This question arose as a small step in a larger proof. It certainly looks easy, but I can't prove it:
Suppose that $R$ is a semiprime right Goldie ring with Goldie quotient ring $Q$, and that $M$ is a torsionfree right $R$-module. Show that the natural map $$M \to M \otimes_R Q, \quad m \mapsto m \otimes 1$$ is an embedding.
Here, the Goldie quotient ring is obtained by inverting all regular (i.e. has trivial left and right annihilator) elements of $R$, and a module $M$ is torsionfree if the only element of of $M$ annihilated by some regular element is $0$.
I've tried to use the universal property of tensor products, but to no avail.
You want to prove that $m\otimes 1=0$ only if $m=0$. So using the universal property of the tensor product, you want to find an $R$-module $N$ with an $R$-balanced map from $M\times Q$ to $N$ such that $(m,1)$ does not map to zero.
$Q$ is the localisation of $R$ by the set $S$ of all regular elements, i.e. $Q=S^{-1}R$. So take $N$ to be the set of all pairs $(m,s)$, $m\in M$, $s\in S$, quotiented by the equivalence relation $(m,s)\equiv (n,t)$ if $am=rn$ where $as=rt$ for some $a,r\in S$, we know such elements exist using the first Ore condition of $S$ and properties of regular elements.
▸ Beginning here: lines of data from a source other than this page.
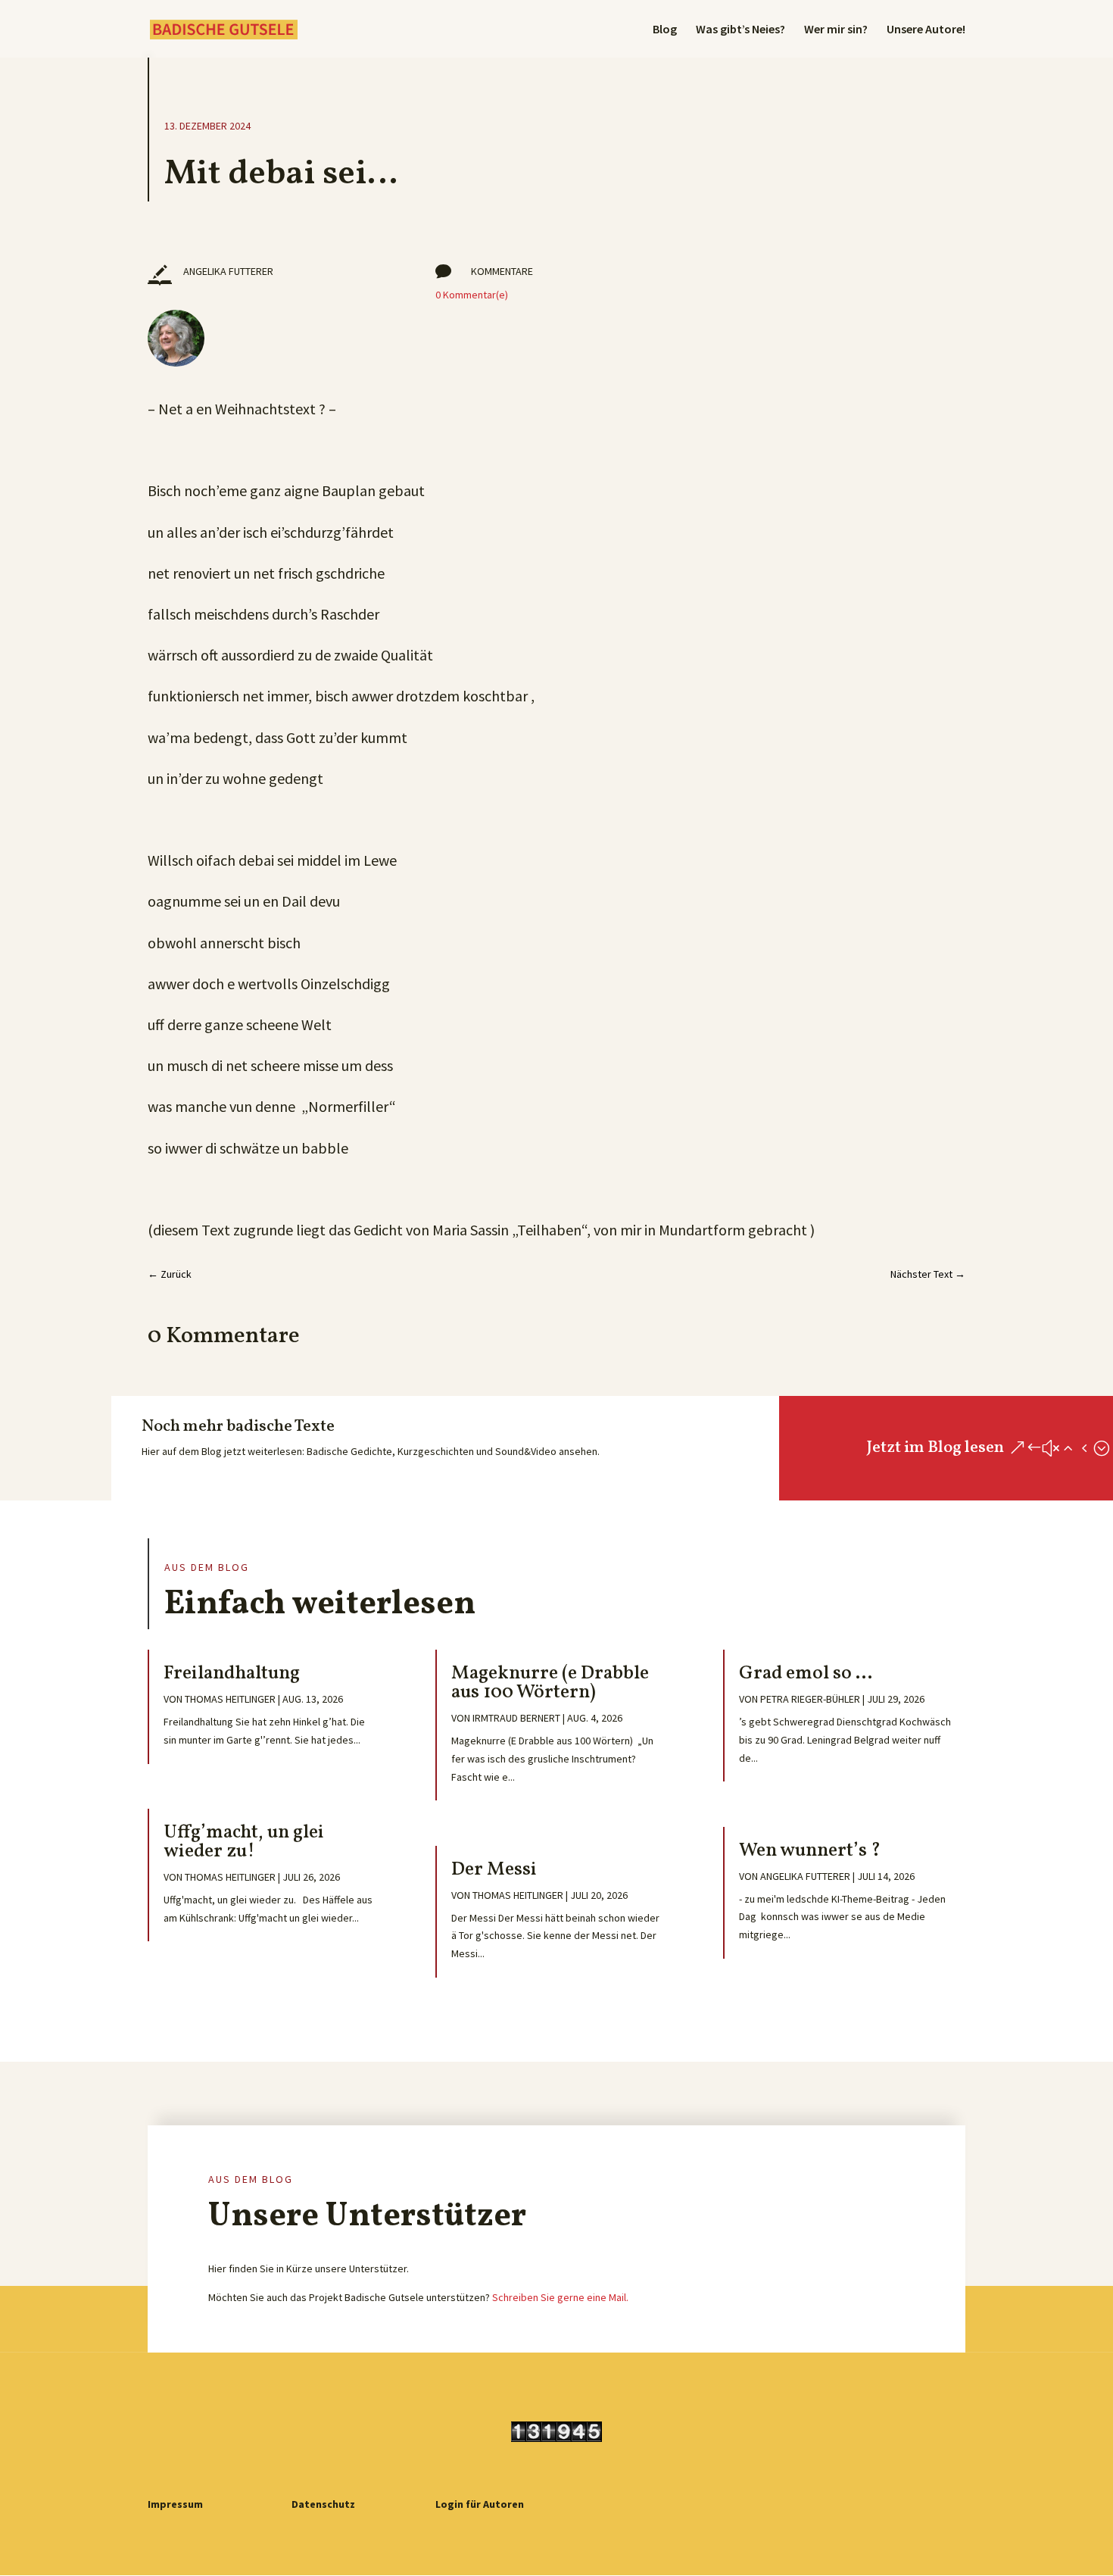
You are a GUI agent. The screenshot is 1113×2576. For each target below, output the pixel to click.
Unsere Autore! (926, 29)
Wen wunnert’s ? (810, 1851)
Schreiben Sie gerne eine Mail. (560, 2297)
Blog (665, 29)
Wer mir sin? (836, 29)
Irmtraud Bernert (516, 1718)
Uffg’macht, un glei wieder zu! (244, 1842)
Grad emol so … (805, 1673)
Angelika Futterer (805, 1876)
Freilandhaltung (232, 1673)
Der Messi (494, 1869)
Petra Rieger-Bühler (810, 1699)
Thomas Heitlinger (230, 1699)
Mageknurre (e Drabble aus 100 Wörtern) (550, 1683)
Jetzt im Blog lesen (935, 1448)
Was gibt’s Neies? (740, 29)
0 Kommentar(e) (471, 294)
The operations on $N$ are given by:
$(m,s)+(n,t)=(vm+un,vs)$ where $vs=ut$ and $v, u\in S$, and
$a(m,s)=(bm,t)$ where $ta=bs$.
It's not difficult to show that these operations are well defined, and define an $R$-module with identity $(0,1)$.
Therefore, we have an $R$-balanced map from $M\times Q$ to $N$, where $(m,s^{-1}a)$ maps to the equivalence class containing $(am,s)$, and so $(m,1)$ maps to $(m,1)$.
But if $(m,1)$ is zero in $N$, i.e. $(m,1)\equiv (0,1)$, then it follows easily that $rm=0$ for some $r\in S$, contradicting the torsion free property if $m\neq 0$.